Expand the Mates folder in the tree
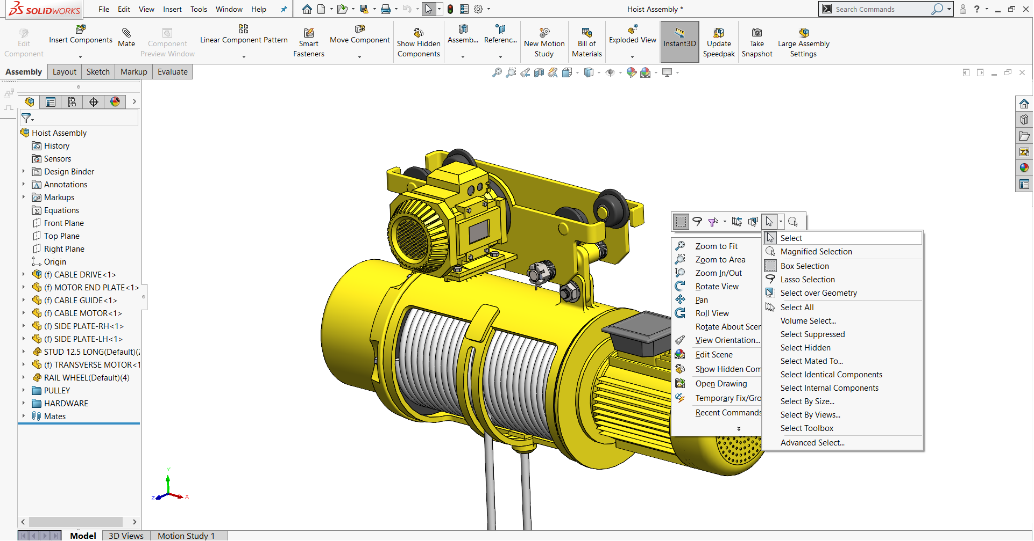 tap(24, 416)
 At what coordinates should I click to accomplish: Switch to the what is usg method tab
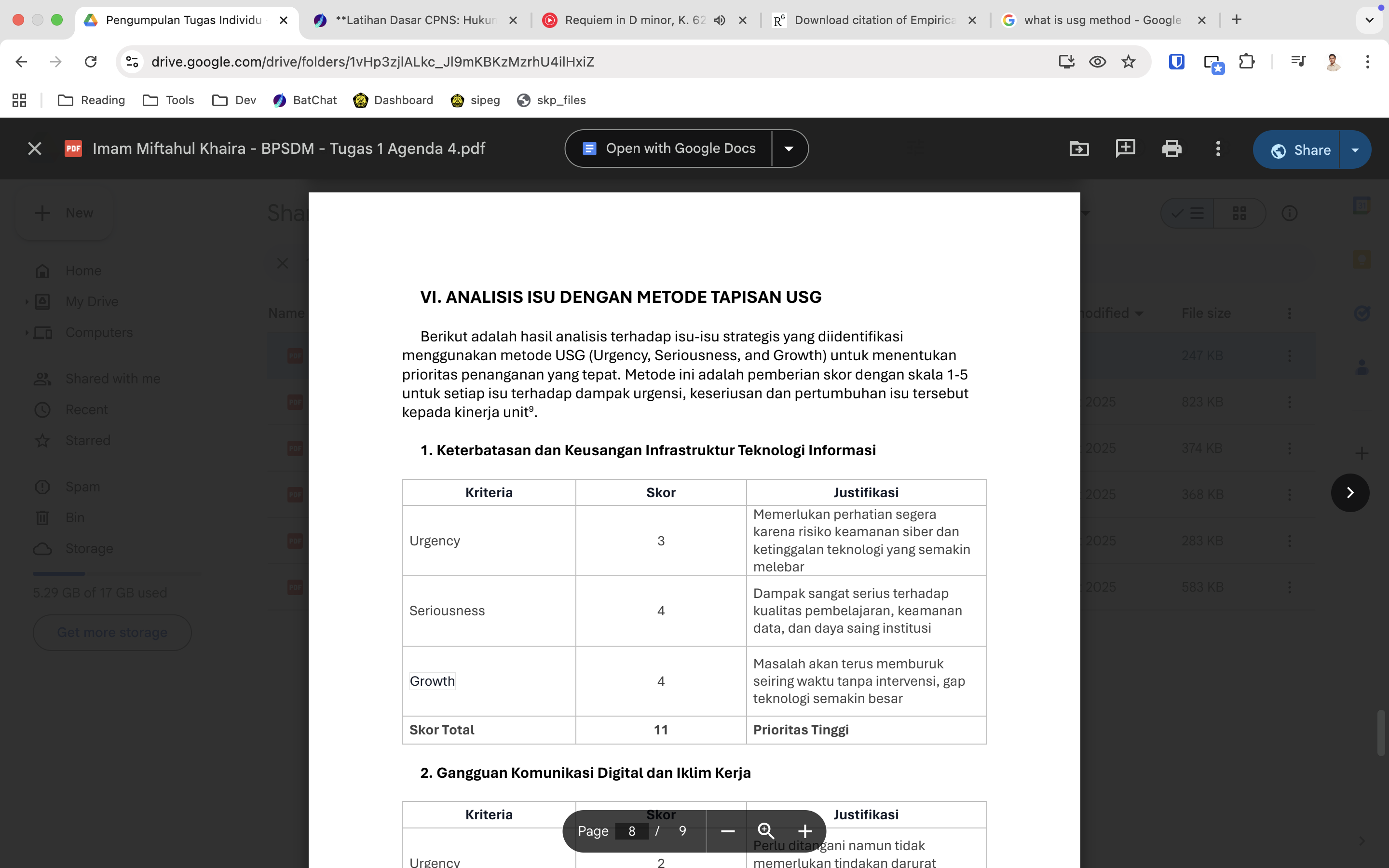[x=1101, y=20]
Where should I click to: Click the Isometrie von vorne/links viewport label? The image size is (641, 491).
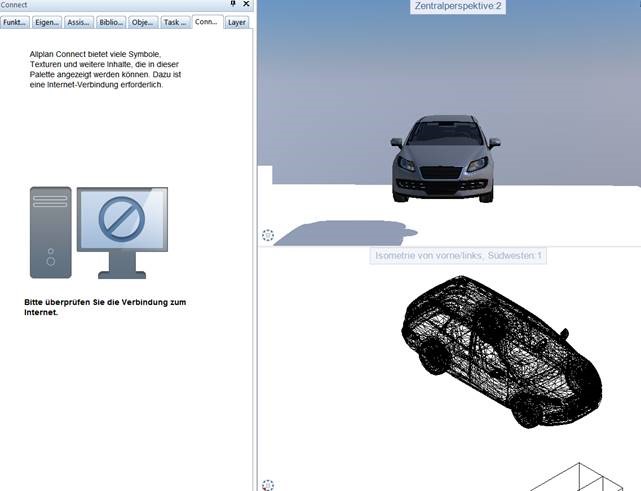tap(458, 256)
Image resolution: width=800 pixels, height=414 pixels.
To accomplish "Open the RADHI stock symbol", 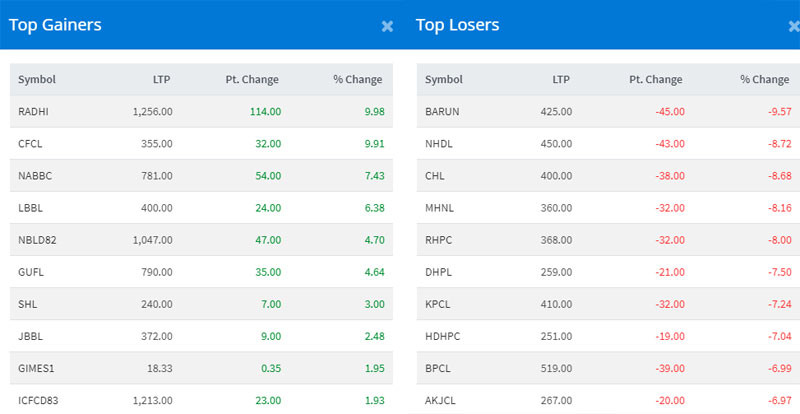I will [x=34, y=111].
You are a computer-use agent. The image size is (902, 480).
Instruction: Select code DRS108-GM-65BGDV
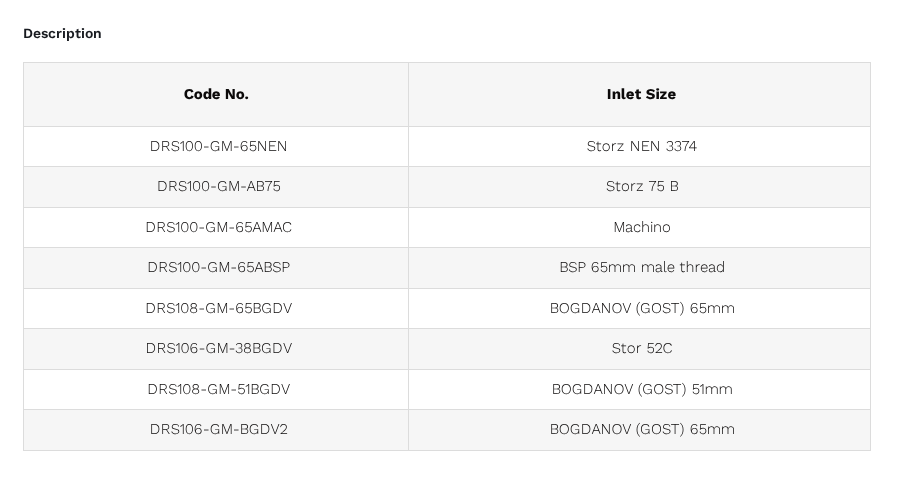point(218,308)
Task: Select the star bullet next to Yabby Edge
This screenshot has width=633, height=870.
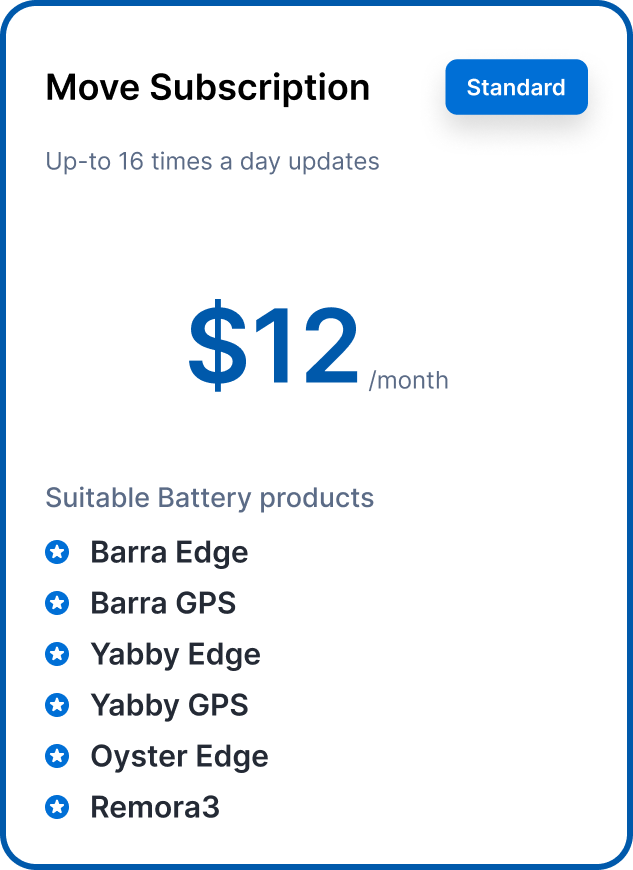Action: (57, 654)
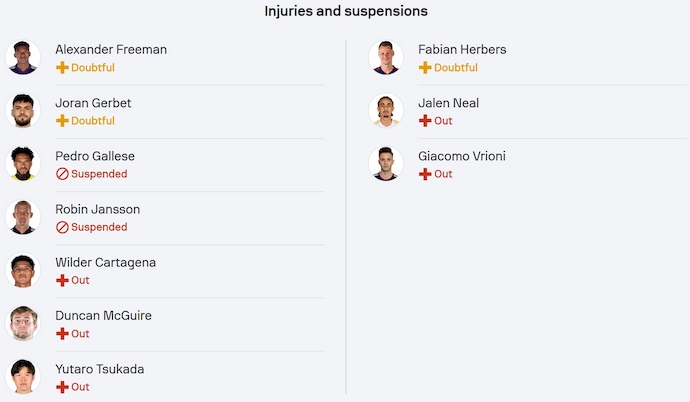Select Robin Jansson's player photo
Image resolution: width=690 pixels, height=402 pixels.
tap(22, 217)
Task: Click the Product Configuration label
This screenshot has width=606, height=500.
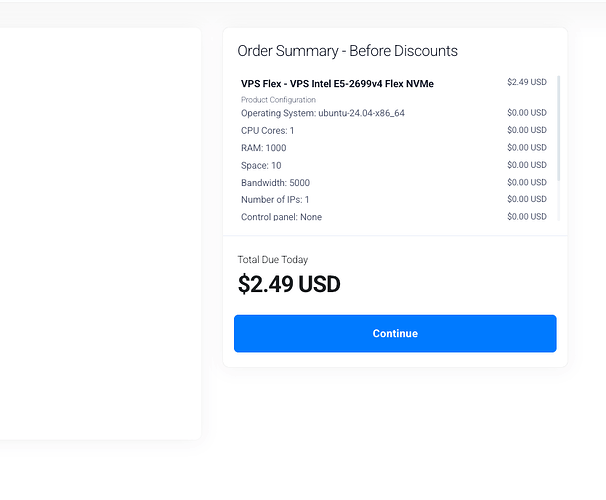Action: click(278, 100)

GIVEN INSTRUCTION: Please repeat the items above exactly, from the line that contains "Task: Select the" through the end of the items, including both ends. Leave the pictures out of your answer.

RESULT OF THE EXERCISE:
Task: Select the star bullet next to Yabby Edge
This screenshot has width=633, height=870.
Action: (57, 654)
Select Robin Jansson's player photo
Image resolution: width=690 pixels, height=402 pixels.
tap(22, 217)
Task: Click the Product Configuration label
This screenshot has width=606, height=500.
Action: click(278, 100)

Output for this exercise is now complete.